----- MATERIAL FOR THIS TASK -----

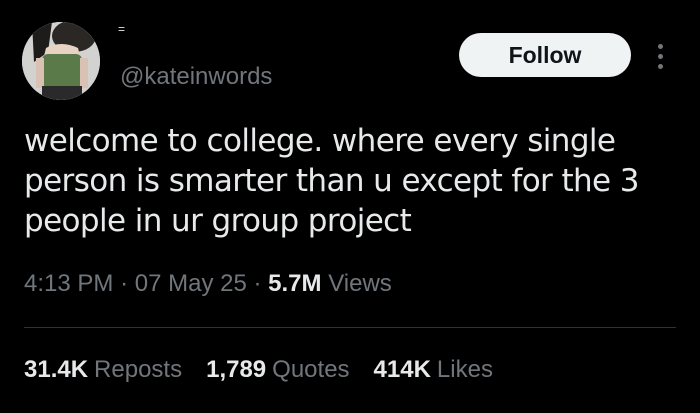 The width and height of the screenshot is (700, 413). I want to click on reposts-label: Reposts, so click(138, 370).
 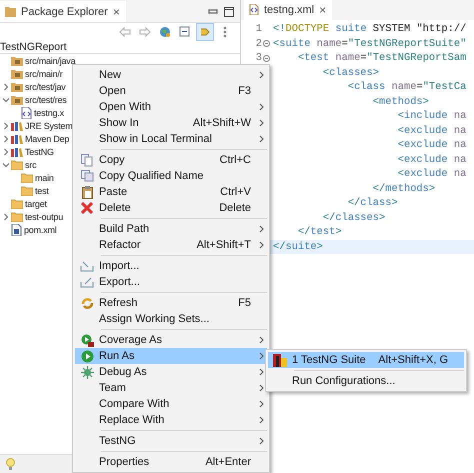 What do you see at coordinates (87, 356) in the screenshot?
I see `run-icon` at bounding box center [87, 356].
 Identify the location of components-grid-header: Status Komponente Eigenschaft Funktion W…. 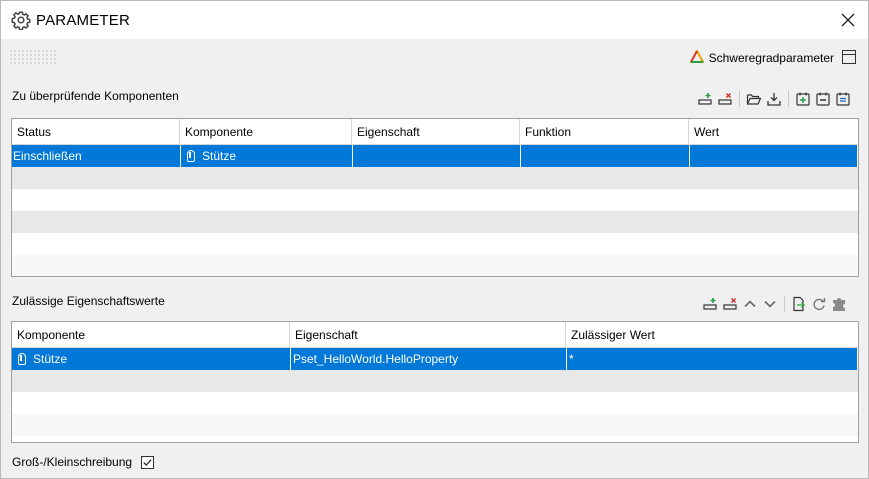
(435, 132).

-----

# AIM OF THE TASK:
Reproduce each of the records above verbatim, with no changes, and omit the pictures.

# EXPECTED OUTPUT:
 The width and height of the screenshot is (700, 413). I want to click on reposts-label: Reposts, so click(138, 370).
  What do you see at coordinates (87, 356) in the screenshot?
I see `run-icon` at bounding box center [87, 356].
 Identify the location of components-grid-header: Status Komponente Eigenschaft Funktion W…. 
(435, 132).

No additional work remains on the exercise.